**Supplied records**

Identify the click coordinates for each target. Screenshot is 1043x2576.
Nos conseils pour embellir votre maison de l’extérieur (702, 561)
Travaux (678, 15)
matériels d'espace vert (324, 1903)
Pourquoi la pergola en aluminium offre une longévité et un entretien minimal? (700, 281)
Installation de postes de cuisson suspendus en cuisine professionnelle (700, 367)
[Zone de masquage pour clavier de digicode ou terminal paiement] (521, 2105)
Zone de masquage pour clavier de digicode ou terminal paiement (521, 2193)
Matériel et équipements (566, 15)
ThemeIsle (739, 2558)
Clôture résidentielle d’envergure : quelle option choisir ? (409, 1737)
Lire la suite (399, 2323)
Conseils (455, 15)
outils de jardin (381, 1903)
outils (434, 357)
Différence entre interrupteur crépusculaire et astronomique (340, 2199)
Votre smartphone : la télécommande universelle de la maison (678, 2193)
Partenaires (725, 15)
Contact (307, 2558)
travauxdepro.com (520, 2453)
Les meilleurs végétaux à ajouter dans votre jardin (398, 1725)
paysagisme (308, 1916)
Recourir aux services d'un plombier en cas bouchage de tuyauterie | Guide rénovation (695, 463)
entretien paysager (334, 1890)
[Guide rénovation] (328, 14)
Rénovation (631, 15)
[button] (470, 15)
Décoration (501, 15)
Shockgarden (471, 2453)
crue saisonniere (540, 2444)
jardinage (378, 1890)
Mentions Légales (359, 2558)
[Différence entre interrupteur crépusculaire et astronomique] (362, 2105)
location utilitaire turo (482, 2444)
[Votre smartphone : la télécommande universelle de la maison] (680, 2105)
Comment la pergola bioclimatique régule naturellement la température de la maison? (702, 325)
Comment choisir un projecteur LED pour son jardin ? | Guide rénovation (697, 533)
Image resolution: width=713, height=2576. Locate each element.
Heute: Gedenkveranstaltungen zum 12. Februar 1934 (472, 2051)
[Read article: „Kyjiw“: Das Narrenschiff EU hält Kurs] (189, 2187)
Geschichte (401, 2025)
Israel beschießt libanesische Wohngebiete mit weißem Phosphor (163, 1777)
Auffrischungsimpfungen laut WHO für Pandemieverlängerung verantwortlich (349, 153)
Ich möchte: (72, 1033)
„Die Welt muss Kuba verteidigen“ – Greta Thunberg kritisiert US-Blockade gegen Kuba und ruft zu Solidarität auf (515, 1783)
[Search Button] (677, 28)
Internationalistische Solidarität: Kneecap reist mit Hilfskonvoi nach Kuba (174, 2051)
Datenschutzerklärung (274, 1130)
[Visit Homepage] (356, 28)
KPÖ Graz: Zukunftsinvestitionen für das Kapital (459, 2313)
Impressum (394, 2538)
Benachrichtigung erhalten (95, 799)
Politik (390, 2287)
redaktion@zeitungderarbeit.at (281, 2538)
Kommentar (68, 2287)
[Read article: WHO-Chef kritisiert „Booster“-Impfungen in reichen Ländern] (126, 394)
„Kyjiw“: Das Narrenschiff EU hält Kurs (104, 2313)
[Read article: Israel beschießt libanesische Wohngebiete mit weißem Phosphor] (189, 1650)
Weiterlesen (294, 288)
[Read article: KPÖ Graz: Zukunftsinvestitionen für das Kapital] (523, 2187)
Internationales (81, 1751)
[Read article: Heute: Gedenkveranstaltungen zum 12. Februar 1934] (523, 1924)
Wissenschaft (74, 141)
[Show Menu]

**Task directions**
Exactly as they appear, retype the lines from the start of the records through the line containing "Installation de postes".

**Task result**
Identify the click coordinates for each target. Screenshot is 1043x2576.
Nos conseils pour embellir votre maison de l’extérieur (702, 561)
Travaux (678, 15)
matériels d'espace vert (324, 1903)
Pourquoi la pergola en aluminium offre une longévité et un entretien minimal? (700, 281)
Installation de postes de cuisson suspendus en cuisine professionnelle (700, 367)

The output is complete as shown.